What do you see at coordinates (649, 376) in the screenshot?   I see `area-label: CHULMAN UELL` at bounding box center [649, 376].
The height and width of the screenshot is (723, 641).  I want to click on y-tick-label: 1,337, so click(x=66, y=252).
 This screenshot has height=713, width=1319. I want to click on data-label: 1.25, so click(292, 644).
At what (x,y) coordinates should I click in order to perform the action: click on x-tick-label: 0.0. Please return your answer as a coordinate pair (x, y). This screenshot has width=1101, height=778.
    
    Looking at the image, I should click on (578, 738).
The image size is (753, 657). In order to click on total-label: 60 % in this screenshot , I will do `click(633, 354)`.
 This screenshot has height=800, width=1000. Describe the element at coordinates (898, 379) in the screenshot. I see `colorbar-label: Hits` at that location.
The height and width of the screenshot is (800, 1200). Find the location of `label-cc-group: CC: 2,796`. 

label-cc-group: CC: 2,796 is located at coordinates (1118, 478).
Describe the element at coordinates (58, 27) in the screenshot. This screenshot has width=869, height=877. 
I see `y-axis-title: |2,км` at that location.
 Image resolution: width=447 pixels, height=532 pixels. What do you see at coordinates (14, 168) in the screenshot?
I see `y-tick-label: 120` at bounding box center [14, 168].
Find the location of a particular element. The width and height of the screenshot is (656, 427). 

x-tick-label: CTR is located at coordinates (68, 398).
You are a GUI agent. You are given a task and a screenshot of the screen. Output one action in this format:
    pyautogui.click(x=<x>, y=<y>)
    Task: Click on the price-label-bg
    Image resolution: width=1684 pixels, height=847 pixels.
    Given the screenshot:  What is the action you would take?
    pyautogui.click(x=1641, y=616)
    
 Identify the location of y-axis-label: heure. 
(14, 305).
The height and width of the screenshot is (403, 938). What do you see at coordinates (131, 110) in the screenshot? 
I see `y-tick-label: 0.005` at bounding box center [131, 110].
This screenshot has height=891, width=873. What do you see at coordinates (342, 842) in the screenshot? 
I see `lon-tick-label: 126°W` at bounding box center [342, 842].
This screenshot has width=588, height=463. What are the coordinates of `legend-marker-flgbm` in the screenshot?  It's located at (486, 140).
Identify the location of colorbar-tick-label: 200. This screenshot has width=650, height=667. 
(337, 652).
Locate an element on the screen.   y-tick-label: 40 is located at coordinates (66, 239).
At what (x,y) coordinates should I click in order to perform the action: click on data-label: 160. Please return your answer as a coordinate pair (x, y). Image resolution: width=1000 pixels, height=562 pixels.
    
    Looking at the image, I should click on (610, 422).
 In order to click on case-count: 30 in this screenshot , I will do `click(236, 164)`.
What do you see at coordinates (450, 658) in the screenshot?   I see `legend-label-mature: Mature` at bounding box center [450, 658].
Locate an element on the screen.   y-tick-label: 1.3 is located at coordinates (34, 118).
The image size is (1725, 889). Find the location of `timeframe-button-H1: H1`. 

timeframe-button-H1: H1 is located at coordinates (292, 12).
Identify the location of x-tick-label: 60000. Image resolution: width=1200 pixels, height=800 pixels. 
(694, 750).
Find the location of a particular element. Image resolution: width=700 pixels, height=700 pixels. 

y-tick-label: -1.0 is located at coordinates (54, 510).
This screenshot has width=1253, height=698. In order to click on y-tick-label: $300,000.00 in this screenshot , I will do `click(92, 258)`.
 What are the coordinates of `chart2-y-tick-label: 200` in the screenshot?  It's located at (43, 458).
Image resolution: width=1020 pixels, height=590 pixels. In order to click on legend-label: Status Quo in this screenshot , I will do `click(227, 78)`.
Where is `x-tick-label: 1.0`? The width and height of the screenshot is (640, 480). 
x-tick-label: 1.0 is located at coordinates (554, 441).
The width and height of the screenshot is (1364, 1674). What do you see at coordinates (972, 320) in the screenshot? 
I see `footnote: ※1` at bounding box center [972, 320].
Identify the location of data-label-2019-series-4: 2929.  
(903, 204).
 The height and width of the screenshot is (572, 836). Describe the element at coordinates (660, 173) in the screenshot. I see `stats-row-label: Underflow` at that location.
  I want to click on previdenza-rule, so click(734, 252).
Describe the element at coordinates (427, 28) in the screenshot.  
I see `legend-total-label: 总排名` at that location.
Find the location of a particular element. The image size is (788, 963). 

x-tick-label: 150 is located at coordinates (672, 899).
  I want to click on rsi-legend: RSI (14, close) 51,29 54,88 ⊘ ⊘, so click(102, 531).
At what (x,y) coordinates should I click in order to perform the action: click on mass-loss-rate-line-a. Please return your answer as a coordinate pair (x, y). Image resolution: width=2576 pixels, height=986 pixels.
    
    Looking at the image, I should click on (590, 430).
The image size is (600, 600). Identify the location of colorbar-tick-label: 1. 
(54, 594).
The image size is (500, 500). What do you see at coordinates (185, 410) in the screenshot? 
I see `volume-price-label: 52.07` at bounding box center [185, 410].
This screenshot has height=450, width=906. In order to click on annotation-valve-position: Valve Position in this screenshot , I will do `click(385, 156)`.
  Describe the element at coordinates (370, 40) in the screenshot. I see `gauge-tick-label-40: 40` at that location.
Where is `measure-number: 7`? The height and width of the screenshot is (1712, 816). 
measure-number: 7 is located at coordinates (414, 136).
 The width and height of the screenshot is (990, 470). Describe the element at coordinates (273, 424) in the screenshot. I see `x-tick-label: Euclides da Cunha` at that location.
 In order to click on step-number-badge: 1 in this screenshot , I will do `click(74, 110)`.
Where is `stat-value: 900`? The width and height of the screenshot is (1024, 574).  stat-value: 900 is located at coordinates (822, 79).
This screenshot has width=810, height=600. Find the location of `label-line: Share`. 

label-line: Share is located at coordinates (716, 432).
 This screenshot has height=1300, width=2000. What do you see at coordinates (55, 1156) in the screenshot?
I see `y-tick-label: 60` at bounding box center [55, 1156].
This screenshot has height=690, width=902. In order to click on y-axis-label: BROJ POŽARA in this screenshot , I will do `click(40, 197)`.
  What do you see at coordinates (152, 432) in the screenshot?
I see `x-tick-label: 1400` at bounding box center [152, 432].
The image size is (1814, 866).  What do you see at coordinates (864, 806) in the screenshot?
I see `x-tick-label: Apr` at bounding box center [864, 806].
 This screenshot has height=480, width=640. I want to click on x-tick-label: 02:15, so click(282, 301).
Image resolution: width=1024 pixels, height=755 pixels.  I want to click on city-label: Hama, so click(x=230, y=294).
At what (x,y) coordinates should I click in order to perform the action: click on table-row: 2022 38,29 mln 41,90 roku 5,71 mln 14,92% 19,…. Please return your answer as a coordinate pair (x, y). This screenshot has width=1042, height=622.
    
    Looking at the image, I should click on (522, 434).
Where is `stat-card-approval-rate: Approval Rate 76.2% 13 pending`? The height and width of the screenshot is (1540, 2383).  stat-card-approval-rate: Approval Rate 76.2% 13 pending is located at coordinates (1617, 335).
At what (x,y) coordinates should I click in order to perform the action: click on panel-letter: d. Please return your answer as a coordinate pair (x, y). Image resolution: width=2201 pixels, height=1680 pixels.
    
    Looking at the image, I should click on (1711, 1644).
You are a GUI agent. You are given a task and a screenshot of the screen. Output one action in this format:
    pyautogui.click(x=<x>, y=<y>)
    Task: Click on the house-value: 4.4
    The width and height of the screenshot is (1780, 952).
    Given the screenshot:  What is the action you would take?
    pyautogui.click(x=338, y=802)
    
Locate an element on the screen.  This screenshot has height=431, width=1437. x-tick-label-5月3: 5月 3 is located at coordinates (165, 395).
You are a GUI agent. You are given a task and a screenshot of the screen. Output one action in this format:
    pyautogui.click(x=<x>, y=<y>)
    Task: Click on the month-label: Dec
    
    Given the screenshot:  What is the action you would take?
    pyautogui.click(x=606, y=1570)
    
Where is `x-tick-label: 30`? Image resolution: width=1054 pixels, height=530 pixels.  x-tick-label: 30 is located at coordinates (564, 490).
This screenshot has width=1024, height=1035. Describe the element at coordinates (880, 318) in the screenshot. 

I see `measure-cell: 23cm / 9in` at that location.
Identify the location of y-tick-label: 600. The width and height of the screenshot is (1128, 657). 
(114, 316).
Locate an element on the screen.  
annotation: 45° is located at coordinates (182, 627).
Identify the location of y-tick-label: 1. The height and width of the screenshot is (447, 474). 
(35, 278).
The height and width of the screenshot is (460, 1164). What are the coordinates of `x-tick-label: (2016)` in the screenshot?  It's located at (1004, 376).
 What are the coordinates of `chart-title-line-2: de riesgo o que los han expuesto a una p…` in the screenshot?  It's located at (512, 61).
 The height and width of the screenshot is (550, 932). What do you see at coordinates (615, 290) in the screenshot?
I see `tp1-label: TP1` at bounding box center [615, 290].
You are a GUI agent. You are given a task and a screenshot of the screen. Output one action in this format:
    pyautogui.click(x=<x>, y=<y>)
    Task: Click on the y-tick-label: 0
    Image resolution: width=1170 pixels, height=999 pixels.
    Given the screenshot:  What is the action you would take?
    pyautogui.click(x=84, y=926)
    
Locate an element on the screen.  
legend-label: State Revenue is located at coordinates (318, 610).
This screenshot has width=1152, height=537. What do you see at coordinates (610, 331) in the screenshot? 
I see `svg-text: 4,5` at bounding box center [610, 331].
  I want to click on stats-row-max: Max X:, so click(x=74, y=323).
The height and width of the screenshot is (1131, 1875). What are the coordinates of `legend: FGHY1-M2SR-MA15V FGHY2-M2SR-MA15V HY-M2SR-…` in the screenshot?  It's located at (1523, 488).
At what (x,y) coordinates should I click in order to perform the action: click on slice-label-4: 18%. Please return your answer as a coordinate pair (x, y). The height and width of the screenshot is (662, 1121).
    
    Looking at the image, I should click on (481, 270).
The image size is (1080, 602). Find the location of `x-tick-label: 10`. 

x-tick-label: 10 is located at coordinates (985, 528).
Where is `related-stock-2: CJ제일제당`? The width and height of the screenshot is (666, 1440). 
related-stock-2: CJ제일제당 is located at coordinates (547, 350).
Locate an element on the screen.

◆ ◆ ◆ ◆ ◆ ◆ ◆

Task statement: Convert the items, from the first line through the line containing "center [14, 168].", into a JSON list of strings with one string per line, omitting blank lines.

Reply:
[
  "What do you see at coordinates (649, 376) in the screenshot?   I see `area-label: CHULMAN UELL` at bounding box center [649, 376].",
  "The height and width of the screenshot is (723, 641).  I want to click on y-tick-label: 1,337, so click(x=66, y=252).",
  " This screenshot has height=713, width=1319. I want to click on data-label: 1.25, so click(292, 644).",
  "At what (x,y) coordinates should I click in order to perform the action: click on x-tick-label: 0.0. Please return your answer as a coordinate pair (x, y). This screenshot has width=1101, height=778.",
  "    Looking at the image, I should click on (578, 738).",
  "The image size is (753, 657). In order to click on total-label: 60 % in this screenshot , I will do `click(633, 354)`.",
  " This screenshot has height=800, width=1000. Describe the element at coordinates (898, 379) in the screenshot. I see `colorbar-label: Hits` at that location.",
  "The height and width of the screenshot is (800, 1200). Find the location of `label-cc-group: CC: 2,796`. ",
  "label-cc-group: CC: 2,796 is located at coordinates (1118, 478).",
  "Describe the element at coordinates (58, 27) in the screenshot. This screenshot has width=869, height=877. ",
  "I see `y-axis-title: |2,км` at that location.",
  " Image resolution: width=447 pixels, height=532 pixels. What do you see at coordinates (14, 168) in the screenshot?",
  "I see `y-tick-label: 120` at bounding box center [14, 168]."
]